DOCUMENT SECTION Block Start

No tagger in pre-trained models?

I am trying to do Coref tagging.

My CLI is this:
python -m prodigy coref.manual coref_dataset en_core_web_sm d:\training\spacy_rel\assets\text_fragments.jsonl --label COREF

The error message I get confused me since I more or less copied this off the documentation. And I can't imagine that the pre-trained model is not complete...
ValueError: [E155] The pipeline needs to include a morphologizer or tagger+attribute_ruler in order to use Matcher or PhraseMatcher with the attribute POS. Try using 'nlp()' instead of 'nlp.make_doc()' or 'list(nlp.pipe())' instead of 'list(nlp.tokenizer.pipe())'.

I assume this is a silly mistake on my side, but I can't see it...

In case it is important: I'm running Prodigy 1.14.12 and spaCy 3.7 (incl. the 3.7 models).


Hi @akimotode,

Have you modified the spaCy pipeline in any way, e.g. by adding EntityRuler or custom NER component?
If so, you should make sure, the entity_ruler and ner components are after the atribute_ruler so that the POS labels produced by tagger and attribute_ruler are available for entity_ruler and ner.
You can see your current order like so:

import spacy
nlp = spacy.load("en_core_web_sm")

To change the order, if necessary:

# move the NER component to the end of the pipeline: remove and then reload from the same source in the new position
nlp.add_pipe("ner", source=spacy.load("en_core_web_sm"))

# add entity ruler
nlp.add_pipe("entity_ruler", before="ner")
# ['tok2vec', 'tagger', 'parser', 'attribute_ruler', 'lemmatizer', 'entity_ruler', 'ner', ... ]

DOCUMENT SECTION Block End

#### [PROMPT 1]
Quote the stretch of the spaCy forum thread from "The error message" through "the 3.7 models).".
#### [PROMPT 2]
In the spaCy forum thread, which versions of Prodigy and spaCy does the original poster say they are running?

COLLECTED MATERIAL Block Start

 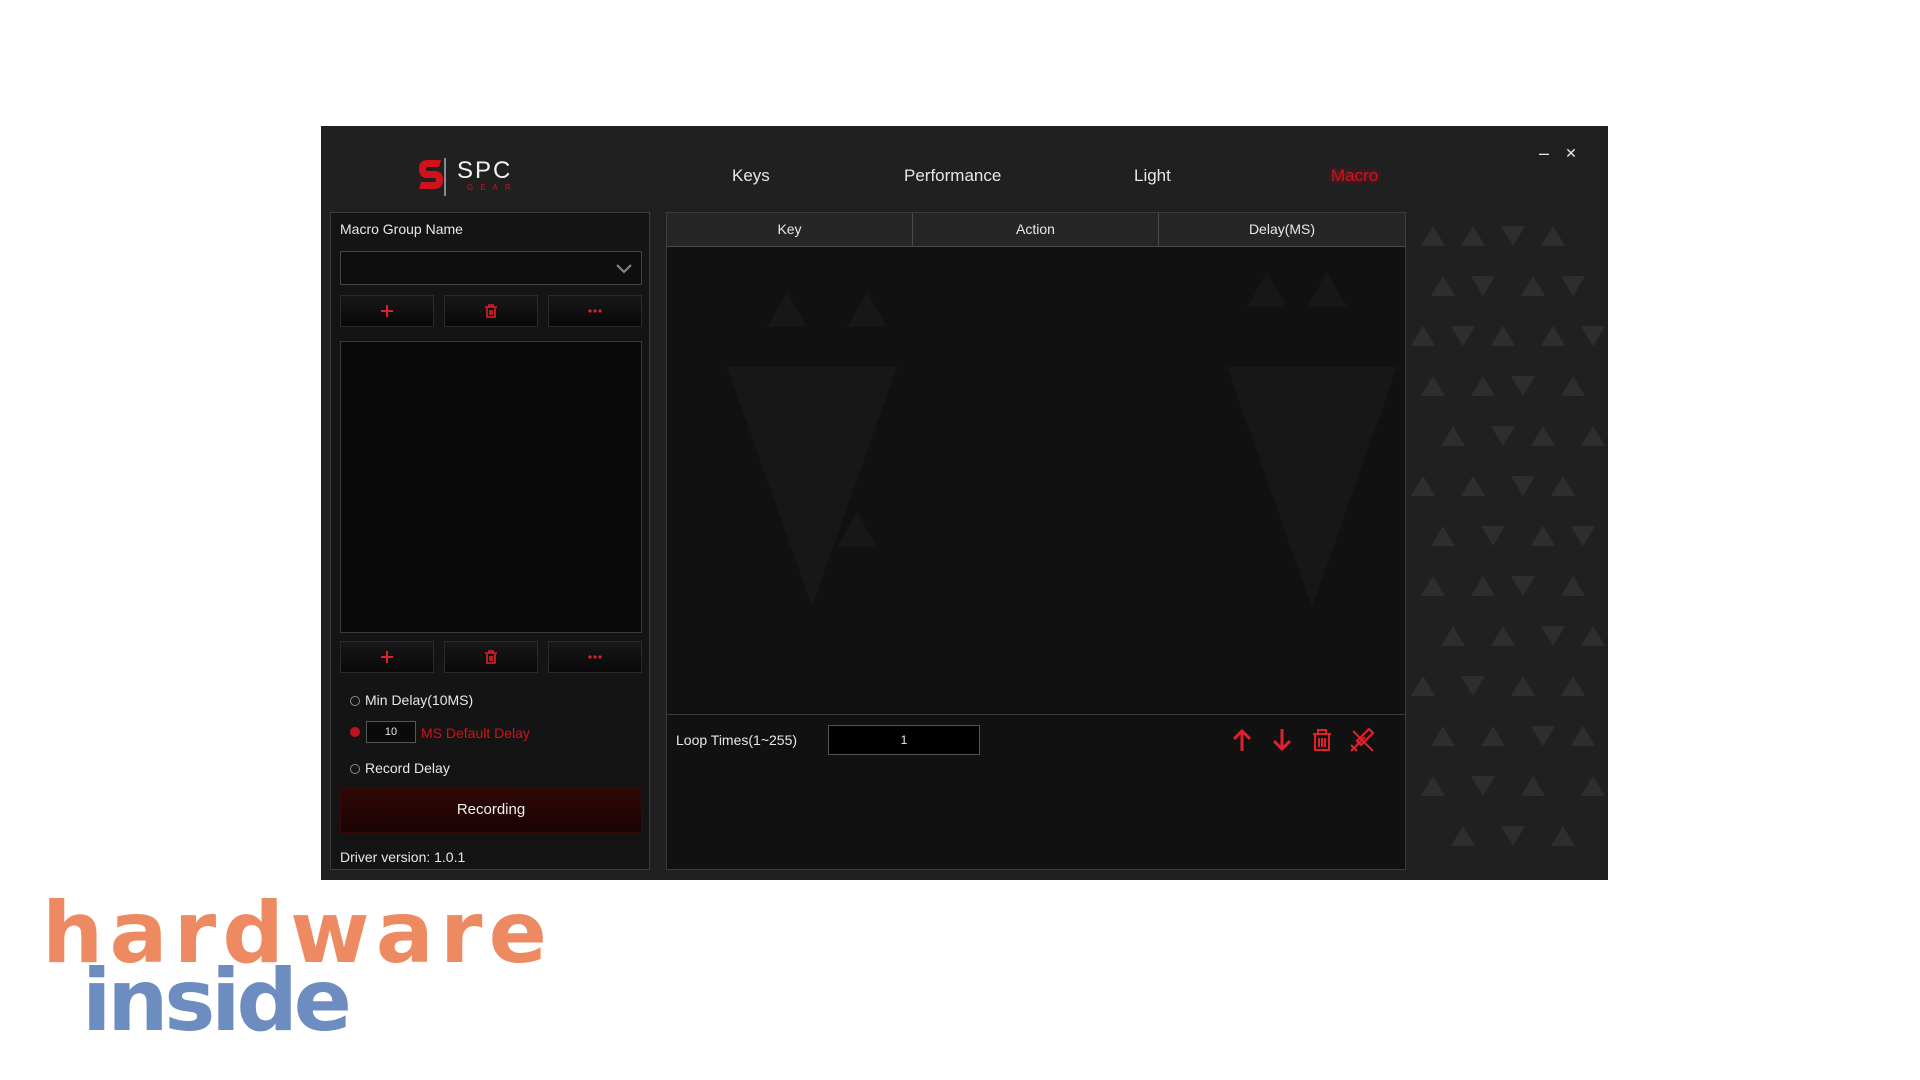 What do you see at coordinates (1152, 176) in the screenshot?
I see `tab-light: Light` at bounding box center [1152, 176].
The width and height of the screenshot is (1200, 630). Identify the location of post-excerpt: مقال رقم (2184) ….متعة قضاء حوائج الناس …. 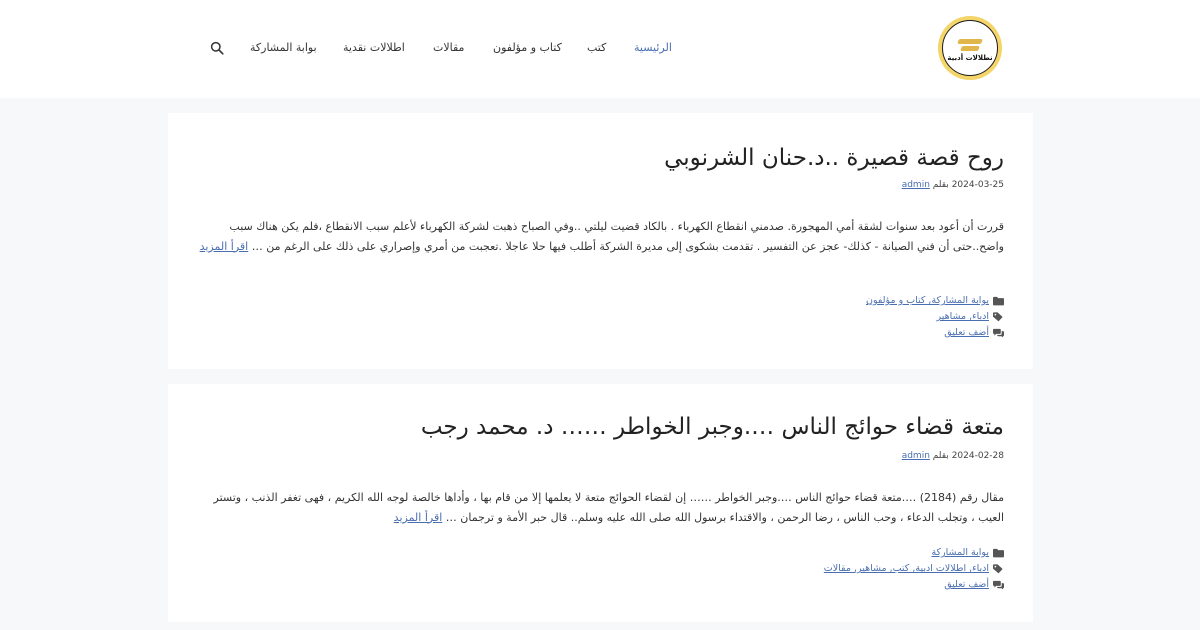
(599, 508).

COLLECTED MATERIAL Block End

#### [SOLUTION 1]
The error message I get confused me since I more or less copied this off the documentation. And I can't imagine that the pre-trained model is not complete...
ValueError: [E155] The pipeline needs to include a morphologizer or tagger+attribute_ruler in order to use Matcher or PhraseMatcher with the attribute POS. Try using 'nlp()' instead of 'nlp.make_doc()' or 'list(nlp.pipe())' instead of 'list(nlp.tokenizer.pipe())'.

I assume this is a silly mistake on my side, but I can't see it...

In case it is important: I'm running Prodigy 1.14.12 and spaCy 3.7 (incl. the 3.7 models).

#### [SOLUTION 2]
Prodigy 1.14.12 and spaCy 3.7, including the 3.7 models.